Sungguh, ia sangat cerewet, dan aku pun sudah paham apabila ia tiba-tiba menghampiriku secara tiba-tiba.
Yap, ia adalah temanku semasa sekolah lalu. Seseorang yang sampai saat ini masih saja bersikap labil terutama dalam hal asmara, hehe.
Sebut saja ia Mawi, seorang anak muda yang senantiasa terjerat akan hal asmara yang tiada tara. Sebenarnya tidak ada yang salah dari Mawi. Hanya saja terkadang ia cukup merepotkan apabila tengah temaram akan cinta.
Seraya ia duduk di sampingku, dan lekas menyatakan;
“Gua galau, Win.” ucapnya, sambil menampakkan wajah muramnya.
“Kalau dateng tuh ucap salam dulu.” jawabku dengan ketus,
“Galau kenapa lagi?”, sambungku, bertanya padanya.
“Gua bingung, mau harus gimana lagi.
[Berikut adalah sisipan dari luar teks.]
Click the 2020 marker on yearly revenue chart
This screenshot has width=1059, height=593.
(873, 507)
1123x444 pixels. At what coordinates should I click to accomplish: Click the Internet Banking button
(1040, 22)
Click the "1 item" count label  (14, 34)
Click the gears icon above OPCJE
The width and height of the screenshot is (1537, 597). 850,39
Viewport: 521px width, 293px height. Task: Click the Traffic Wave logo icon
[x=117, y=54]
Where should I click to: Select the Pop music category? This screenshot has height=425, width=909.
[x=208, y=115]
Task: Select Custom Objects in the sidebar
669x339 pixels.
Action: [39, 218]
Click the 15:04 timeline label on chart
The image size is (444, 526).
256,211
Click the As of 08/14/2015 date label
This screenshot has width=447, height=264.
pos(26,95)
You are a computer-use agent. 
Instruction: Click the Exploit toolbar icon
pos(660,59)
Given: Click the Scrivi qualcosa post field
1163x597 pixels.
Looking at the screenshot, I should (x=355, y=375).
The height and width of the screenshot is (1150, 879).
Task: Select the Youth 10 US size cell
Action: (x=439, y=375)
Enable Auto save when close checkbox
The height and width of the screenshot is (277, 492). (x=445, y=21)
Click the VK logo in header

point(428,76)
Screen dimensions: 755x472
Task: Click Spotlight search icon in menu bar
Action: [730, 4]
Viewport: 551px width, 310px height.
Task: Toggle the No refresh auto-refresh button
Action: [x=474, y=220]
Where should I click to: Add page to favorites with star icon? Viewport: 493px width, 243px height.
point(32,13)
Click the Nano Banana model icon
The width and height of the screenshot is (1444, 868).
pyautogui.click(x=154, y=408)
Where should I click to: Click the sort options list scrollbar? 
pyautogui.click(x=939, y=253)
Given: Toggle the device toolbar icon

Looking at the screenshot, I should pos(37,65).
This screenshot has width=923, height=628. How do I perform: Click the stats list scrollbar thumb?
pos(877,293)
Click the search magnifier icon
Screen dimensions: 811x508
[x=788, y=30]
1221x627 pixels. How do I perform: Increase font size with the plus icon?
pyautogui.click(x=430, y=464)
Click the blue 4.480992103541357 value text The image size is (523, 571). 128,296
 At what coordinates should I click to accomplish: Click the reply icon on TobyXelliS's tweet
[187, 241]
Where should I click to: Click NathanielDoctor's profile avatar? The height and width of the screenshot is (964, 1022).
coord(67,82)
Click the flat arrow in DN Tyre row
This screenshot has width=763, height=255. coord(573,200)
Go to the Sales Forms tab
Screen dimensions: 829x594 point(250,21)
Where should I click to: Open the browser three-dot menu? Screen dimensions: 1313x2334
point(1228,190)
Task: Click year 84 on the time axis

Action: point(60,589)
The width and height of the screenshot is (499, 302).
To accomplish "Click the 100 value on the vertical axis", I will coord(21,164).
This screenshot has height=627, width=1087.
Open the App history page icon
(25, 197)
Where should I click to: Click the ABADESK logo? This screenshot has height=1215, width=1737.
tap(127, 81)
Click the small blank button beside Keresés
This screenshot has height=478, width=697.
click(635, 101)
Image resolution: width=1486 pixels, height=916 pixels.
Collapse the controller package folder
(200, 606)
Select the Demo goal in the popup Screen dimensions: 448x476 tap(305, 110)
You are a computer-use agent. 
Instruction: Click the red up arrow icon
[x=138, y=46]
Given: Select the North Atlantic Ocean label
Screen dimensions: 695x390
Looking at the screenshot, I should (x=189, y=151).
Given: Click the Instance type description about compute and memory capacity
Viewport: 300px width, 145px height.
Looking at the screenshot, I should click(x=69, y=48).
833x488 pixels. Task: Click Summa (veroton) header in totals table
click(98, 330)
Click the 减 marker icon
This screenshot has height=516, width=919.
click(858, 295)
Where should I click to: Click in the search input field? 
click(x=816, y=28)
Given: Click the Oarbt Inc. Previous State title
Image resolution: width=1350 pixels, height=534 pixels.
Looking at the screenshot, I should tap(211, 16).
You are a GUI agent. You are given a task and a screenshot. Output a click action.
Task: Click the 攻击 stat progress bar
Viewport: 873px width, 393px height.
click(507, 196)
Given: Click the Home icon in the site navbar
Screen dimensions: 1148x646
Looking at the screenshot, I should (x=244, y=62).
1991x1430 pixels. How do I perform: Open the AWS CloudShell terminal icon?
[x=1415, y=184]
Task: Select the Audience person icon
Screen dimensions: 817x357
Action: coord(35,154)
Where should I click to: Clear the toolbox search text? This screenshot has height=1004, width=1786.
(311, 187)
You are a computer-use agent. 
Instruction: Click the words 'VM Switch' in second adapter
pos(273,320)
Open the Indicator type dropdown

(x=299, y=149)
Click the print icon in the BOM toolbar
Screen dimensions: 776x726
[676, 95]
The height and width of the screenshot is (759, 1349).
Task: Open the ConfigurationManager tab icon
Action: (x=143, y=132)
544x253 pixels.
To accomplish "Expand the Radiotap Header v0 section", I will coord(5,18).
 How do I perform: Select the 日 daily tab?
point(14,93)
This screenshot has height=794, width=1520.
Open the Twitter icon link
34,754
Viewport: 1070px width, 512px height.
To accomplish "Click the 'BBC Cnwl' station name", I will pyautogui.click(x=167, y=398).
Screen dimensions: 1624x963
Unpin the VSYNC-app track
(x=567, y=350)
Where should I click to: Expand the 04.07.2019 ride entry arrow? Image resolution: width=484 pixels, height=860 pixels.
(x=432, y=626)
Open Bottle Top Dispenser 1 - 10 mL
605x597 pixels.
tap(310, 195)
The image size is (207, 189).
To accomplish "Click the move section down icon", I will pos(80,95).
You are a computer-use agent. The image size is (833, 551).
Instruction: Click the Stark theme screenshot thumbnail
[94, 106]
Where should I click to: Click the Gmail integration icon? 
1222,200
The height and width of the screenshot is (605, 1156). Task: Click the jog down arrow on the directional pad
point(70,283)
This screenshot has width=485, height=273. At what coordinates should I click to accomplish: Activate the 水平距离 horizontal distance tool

Hubungan gua terasa flat terus gitu Win sama dia.” tandasnya.
Tak lama berselang... aku bergegas menyusuri dapur rumahku, meninggalkan Mawi yang tengah temaram di atas dinginnya lantai rumahku, dan aku pun lekas mengambil sebuah apel yang menampakkan dirinya secara terang-terangan di sebuah meja makan.
“Nih, pake ini biar ga galau lagi.” ucapku, sambil menyodorkan buah apel itu, padanya.
“Ihh... apaan sih, ga nyambung banget! Masa orang lagi bingung, malah dikasih apel.” jawabnya, dengan nada yang menjengkelkan.
“Heh! buah apel ini bukan hanya sekadar sebuah buah. Tapi, buah apel ini bisa diolah menjadi sedemikian rupa; entah menjadi sebuah juice, atau bisa juga meningkatkan hubungan antar sepasang kekasih.” jawabku, dipadukan bersama otot-otot leherku.
“Kok, bisa?” gumamnya, dengan wajah yang sedikit heran.